■ **EXERCISE OBJECTIVE**
Exclude the pictures, then quote exactly the lines from the one holding "Where should I" through the last line of the records.

Saved entries:
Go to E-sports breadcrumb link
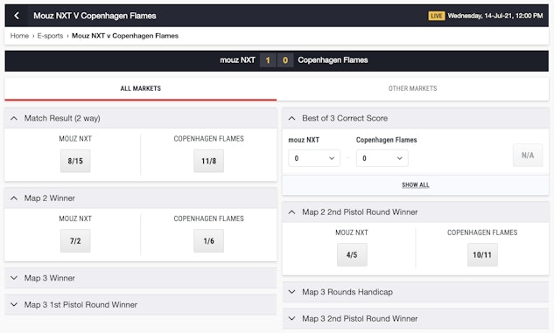The width and height of the screenshot is (554, 333). click(50, 36)
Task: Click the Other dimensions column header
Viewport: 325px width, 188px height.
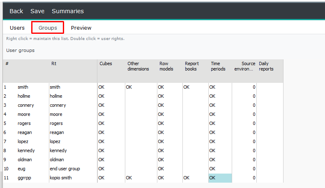Action: [138, 66]
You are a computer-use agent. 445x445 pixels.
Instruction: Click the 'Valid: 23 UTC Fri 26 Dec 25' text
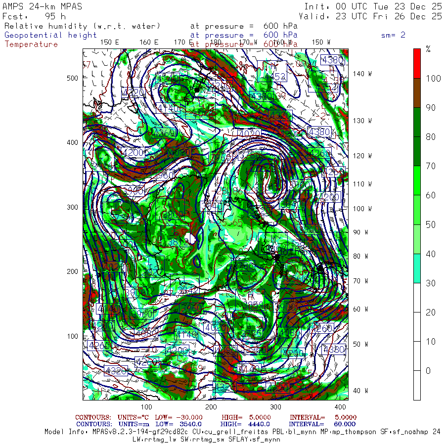coord(373,16)
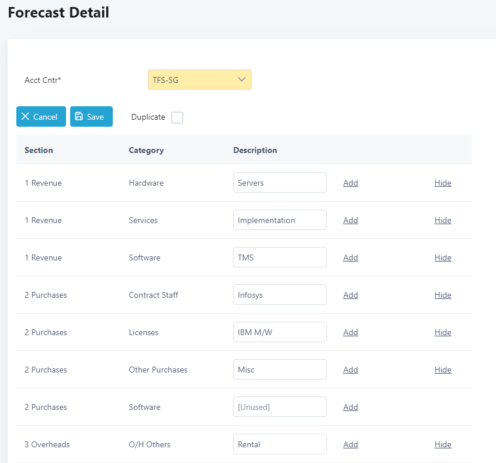Click Add for Contract Staff row
The height and width of the screenshot is (463, 496).
click(351, 295)
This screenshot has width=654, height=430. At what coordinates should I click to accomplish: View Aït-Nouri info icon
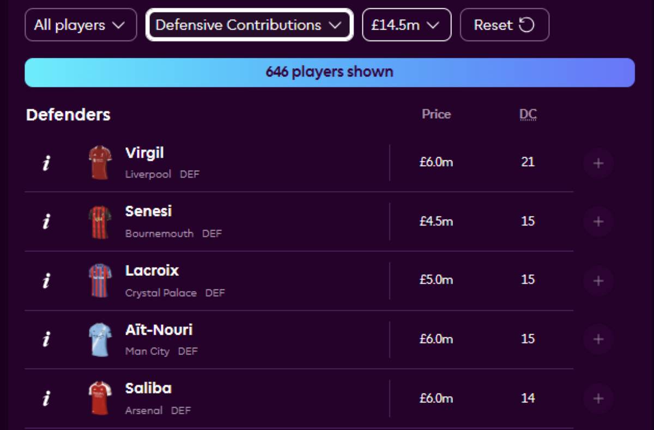(x=46, y=339)

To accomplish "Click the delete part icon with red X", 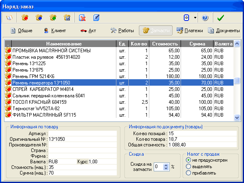I will [x=82, y=18].
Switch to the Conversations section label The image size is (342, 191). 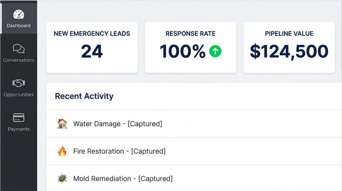[19, 60]
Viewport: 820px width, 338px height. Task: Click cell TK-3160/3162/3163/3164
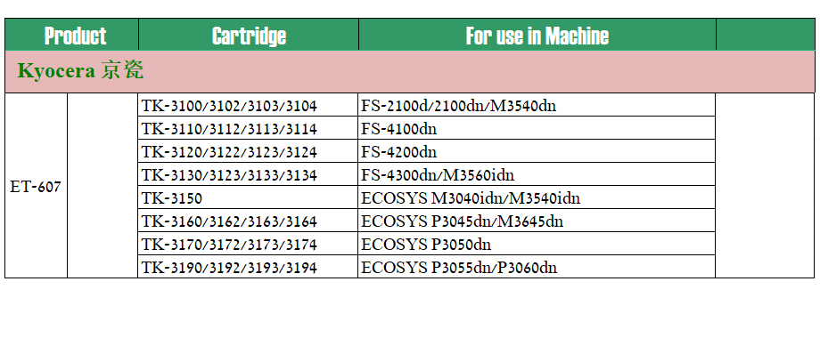click(248, 221)
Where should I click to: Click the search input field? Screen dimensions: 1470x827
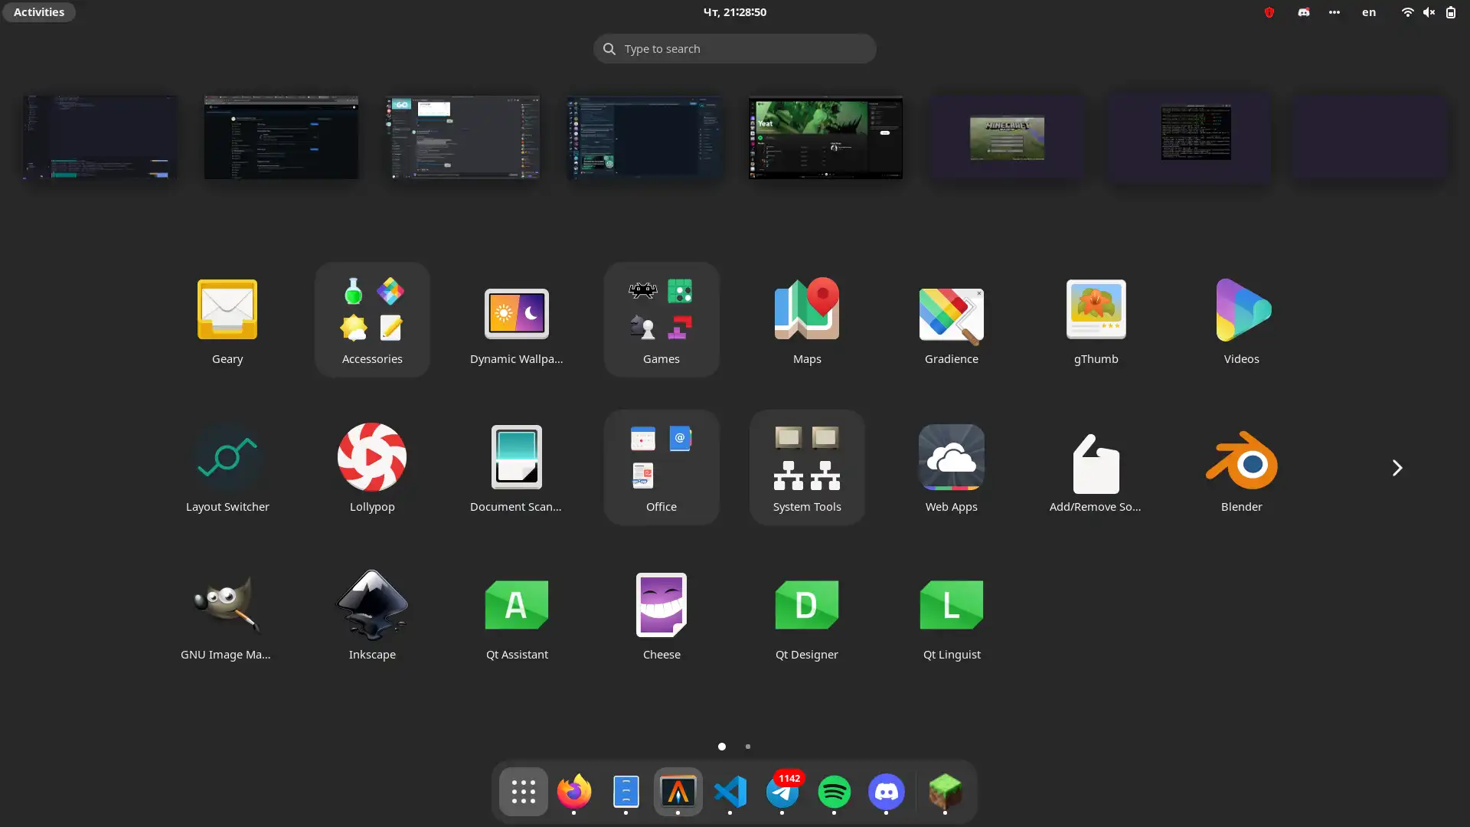click(x=735, y=48)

■ **ANSWER TO THIS TASK**
Where should I click to: Click the search input field? Screen dimensions: 1470x827
click(x=735, y=48)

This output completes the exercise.